Tâches à réaliser
a - Répondez à ces questions sur les commentaires consacrés au pardon :
(i) Quelle notion apprise en CNV a été rappelée lors de l'atelier du week-end ?
(ii) Que représente encore aujourd'hui le fait de dire pardon pour la personne dont le mari « ne [l']a pas fait progresser sur ce point » ?
(iii) D'après le commentaire qui affirme que le pardon peut être mal utilisé, de qui serait-il « l'arme chouchou » ?
b - Dans les commentaires sur le pardon, relevez tout ce que la personne dit avoir fait dans la phrase qui commence par « J'ai beaucoup observé ».
c - Écrivez la suite des commentaires sur le pardon en reprenant après leur dernière phrase.

Je me relie donc à ce que j’ai vraiment appris en CNV et qui m’a été redonné ce week-end dans l’atelier auquel j’ai participé : l’intention, quelle est l’intention que tu mets dans chaque chose que tu fais !
Oui tu as tout à fait raison, ce qui est important c’est la sincérité et l’intention
C’est un concept assez fort le pardon, de soi ou des autres.
J’ai tendance à (plus) facilement accorder le pardon aux autres, jusqu’à ce que je rencontre quelqu’un qui me faisait du mal et s’excusait de suite. Et si tu avais le malheur de ne pas accepter ses excuses, eh bien je me retrouvais à être la méchante et prétentieuse. J’ai maintenant pleinement conscience que j’ai connu un être toxique et pervers, mais sur le moment (et quelques années encore après) ça ébranle pas mal ta vision du pardon…
Quant au fait de moi-même dire pardon, je crois que je suis née dans la même famille que toi 😉 Mon mari ne m’a pas fait progresser sur ce point et j’avoue qu’encore aujourd’hui, dire pardon est pour moi un aveu d’échec et de faiblesse
Tes mots me font beaucoup réfléchir et j’espère vont m’aider dans cette vision du pardon.
Merci pour ce bel article (je lis tous les autres mais parfois laisser un commentaire est plus difficile, car cela fouille profond dans les émotions…)
Oui le pardon peut vraiment être mal utilisé et il parait que c’est l’arme chouchou des pervers narcissique…
Mais lorsque nous le présentons avec sincérité c’est très diffèrent.
On va dire que le pardon est encore un travail de tous les jours. Jusqu’à il y a très peu, je ne me suis pas rendue compte que je ne savais pas le faire mais a chaque petite dispute ou incompréhension la tornade s’abbattait sur moi . Au final j’étais bien la seule à en souffrir. J’ai beaucoup observé mon entourage, beaucoup travaillé surmoi et j’ai trouvé la piste. La même piste que toi: le pardon!

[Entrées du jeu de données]
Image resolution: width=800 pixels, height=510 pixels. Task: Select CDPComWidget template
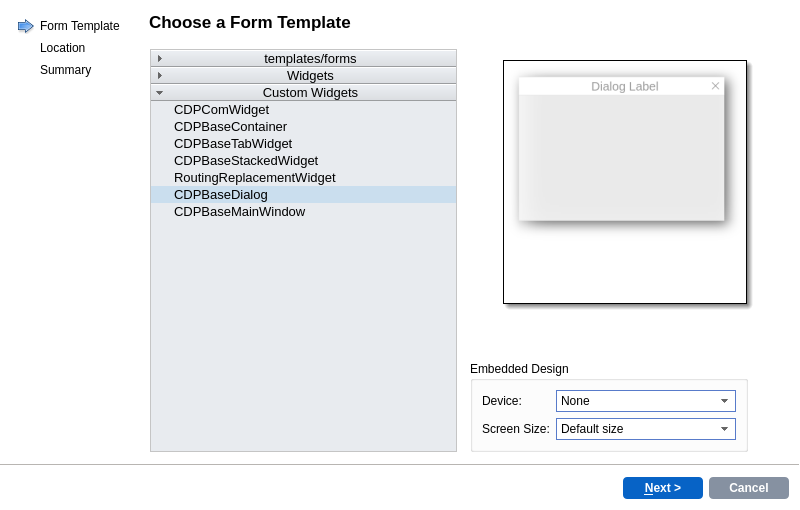221,110
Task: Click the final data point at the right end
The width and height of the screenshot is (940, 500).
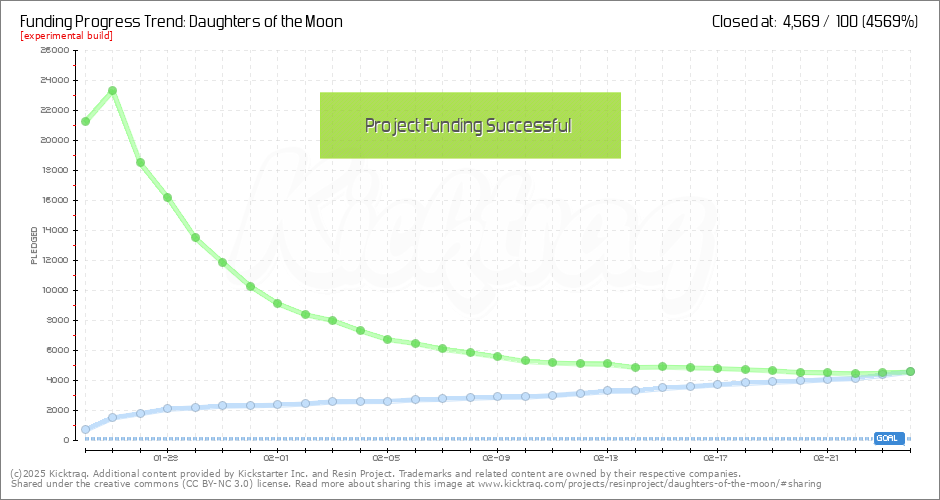Action: point(910,371)
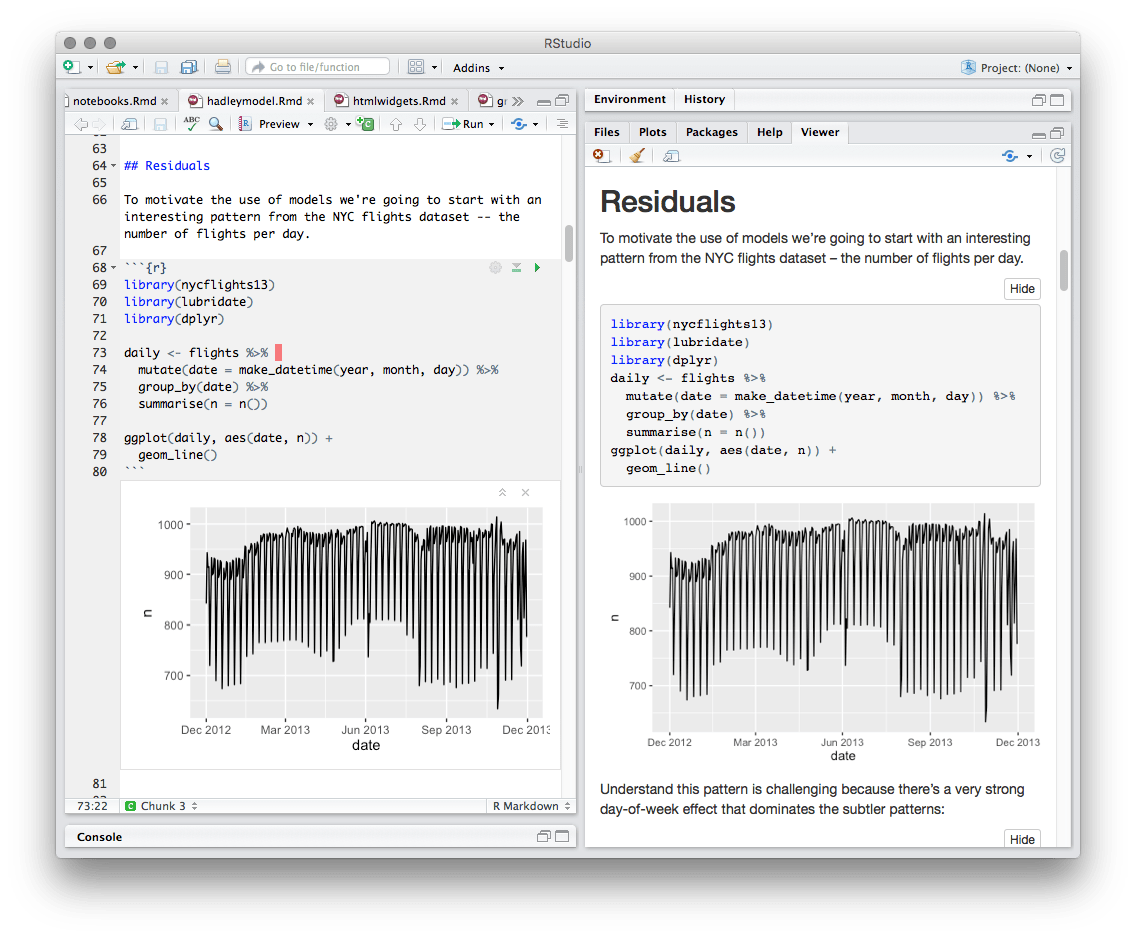Open the chunk options gear menu
Screen dimensions: 1136x938
(x=495, y=267)
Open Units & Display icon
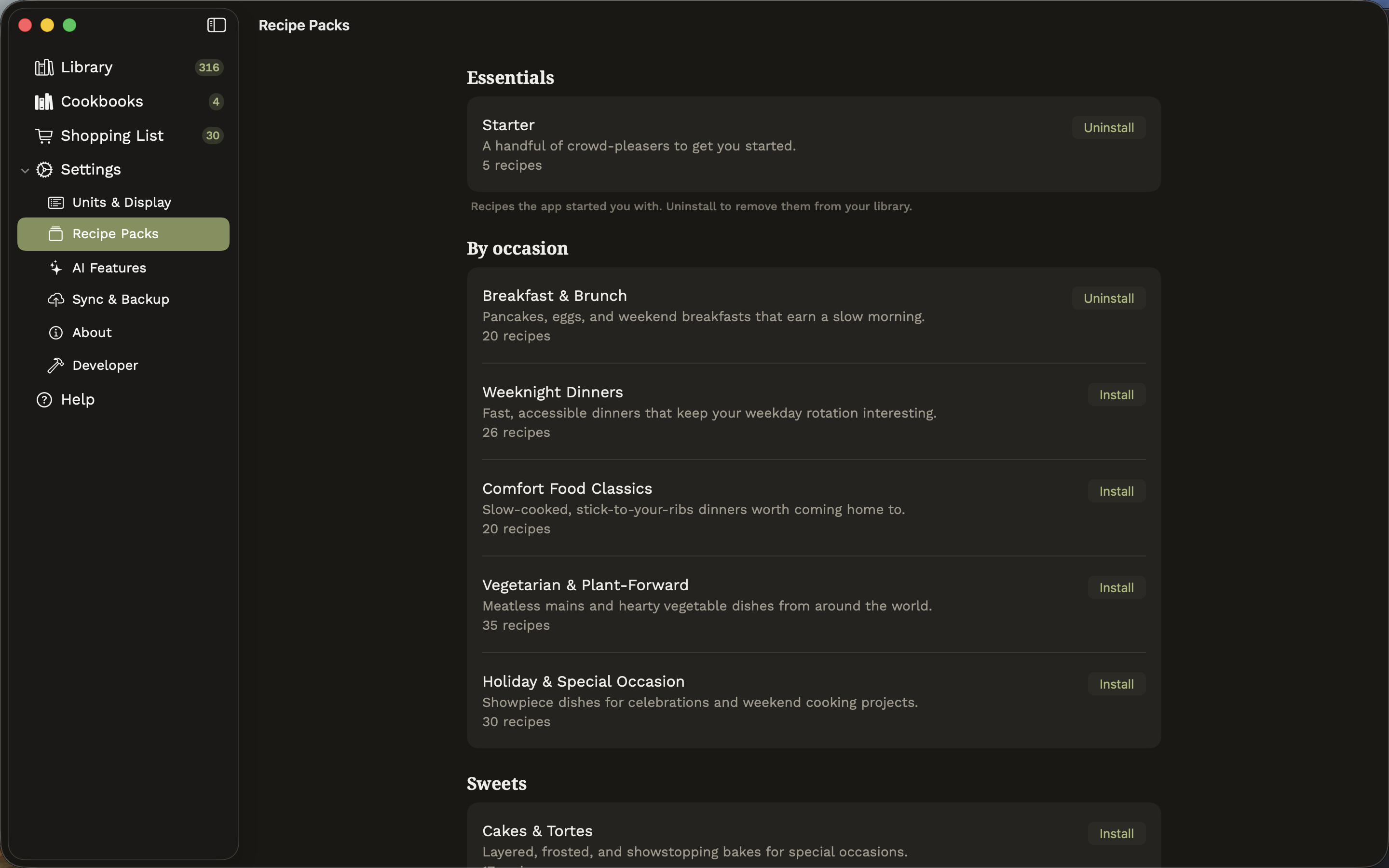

Réponses dans l'ordre
a -
(i) L'intention, celle qu'on met dans chaque chose qu'on fait.
(ii) Un aveu d'échec et de faiblesse.
(iii) Des pervers narcissiques.

b -
- Elle a beaucoup observé son entourage.
- Elle a beaucoup travaillé sur elle-même.
- Elle a trouvé la piste.

c -
Pas toujours encore facile mais au final ce que je reproche souvent aux autres, c’est ce que je me reproche à moi-même alors j’essaie de me créer ma petite bulle de pardon et ensuite de la partager avec les autres.
Et sinon oui la période est aussi compliquée ici. Tout va trop vite. L’après covid boulverse un équilibre qui avait déjà été dur à trouver lors du confinement.
Je me reconnais tout à fait dans tes mots, moi aussi je suis sujette aux grandes tempêtes émotionnelles qui m’enferment dans mes convictions.
Je suis enseignante avec des tout-petits. Dans ma classe, quand un petit fait mal à un autre, je commence par rappeler la règle (« on ne tape pas, taper c’est interdit ») et on va tout de suite demander pardon à l’autre. Le petit qui a fait mal se rend compte qu’il peut consoler l’autre avec une parole et la « victime » se sent entendue. Comme j’ai 3 mordeuses, griffeuses cette année dans ma classe (à cause du covid, moins d’échanges avec d’autres enfants pendant 6 mois), on entend beaucoup de pardons dans ma classe !
oui j’imagine
Bonjour je suis assez d’accord sur le post précédent pour « les excuses vides de sens » j’ai eu 1 exemple à la maison. Je suis peut-être hors sujet mais je continue, je n’ai jamais compris les gens qui ne s’excusent jamais! Pour moi c’est une sorte d’arrogance… trop sur de sa personne. Le pardon et s’excuser étaient la base de l’éducation pour mes parents et certainement pour moi aussi même si je ne veux pas me l’avouer.
Ton post me donne un autre regard sur ces personnes dont le mot pardon n’existe pas.
Merci..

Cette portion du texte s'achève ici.